▸ Your objective
Format each line of the material below as a row in a Markdown table, skipping any blank lines. Use two columns, Row for a running number and Line for the line itself.

[Extracted material]
___
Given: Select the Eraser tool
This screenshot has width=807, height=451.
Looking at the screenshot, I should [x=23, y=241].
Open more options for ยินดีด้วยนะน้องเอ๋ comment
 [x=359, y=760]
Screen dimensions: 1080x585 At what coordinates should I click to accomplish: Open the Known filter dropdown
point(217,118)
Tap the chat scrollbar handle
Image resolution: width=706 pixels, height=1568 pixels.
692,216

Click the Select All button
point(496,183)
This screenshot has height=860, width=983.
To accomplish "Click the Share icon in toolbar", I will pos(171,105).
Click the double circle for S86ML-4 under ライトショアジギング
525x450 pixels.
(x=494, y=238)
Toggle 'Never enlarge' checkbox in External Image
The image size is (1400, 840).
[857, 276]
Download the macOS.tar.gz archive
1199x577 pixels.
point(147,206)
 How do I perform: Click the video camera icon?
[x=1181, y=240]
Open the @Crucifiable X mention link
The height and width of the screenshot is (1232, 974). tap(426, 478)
___
▸ Reply
| Row | Line |
|---|---|
| 1 | Given: Select the Eraser tool |
| 2 | This screenshot has width=807, height=451. |
| 3 | Looking at the screenshot, I should [x=23, y=241]. |
| 4 | Open more options for ยินดีด้วยนะน้องเอ๋ comment |
| 5 |  [x=359, y=760] |
| 6 | Screen dimensions: 1080x585 At what coordinates should I click to accomplish: Open the Known filter dropdown |
| 7 | point(217,118) |
| 8 | Tap the chat scrollbar handle |
| 9 | Image resolution: width=706 pixels, height=1568 pixels. |
| 10 | 692,216 |
| 11 | Click the Select All button |
| 12 | point(496,183) |
| 13 | This screenshot has height=860, width=983. |
| 14 | To accomplish "Click the Share icon in toolbar", I will pos(171,105). |
| 15 | Click the double circle for S86ML-4 under ライトショアジギング |
| 16 | 525x450 pixels. |
| 17 | (x=494, y=238) |
| 18 | Toggle 'Never enlarge' checkbox in External Image |
| 19 | The image size is (1400, 840). |
| 20 | [857, 276] |
| 21 | Download the macOS.tar.gz archive |
| 22 | 1199x577 pixels. |
| 23 | point(147,206) |
| 24 |  How do I perform: Click the video camera icon? |
| 25 | [x=1181, y=240] |
| 26 | Open the @Crucifiable X mention link |
| 27 | The height and width of the screenshot is (1232, 974). tap(426, 478) |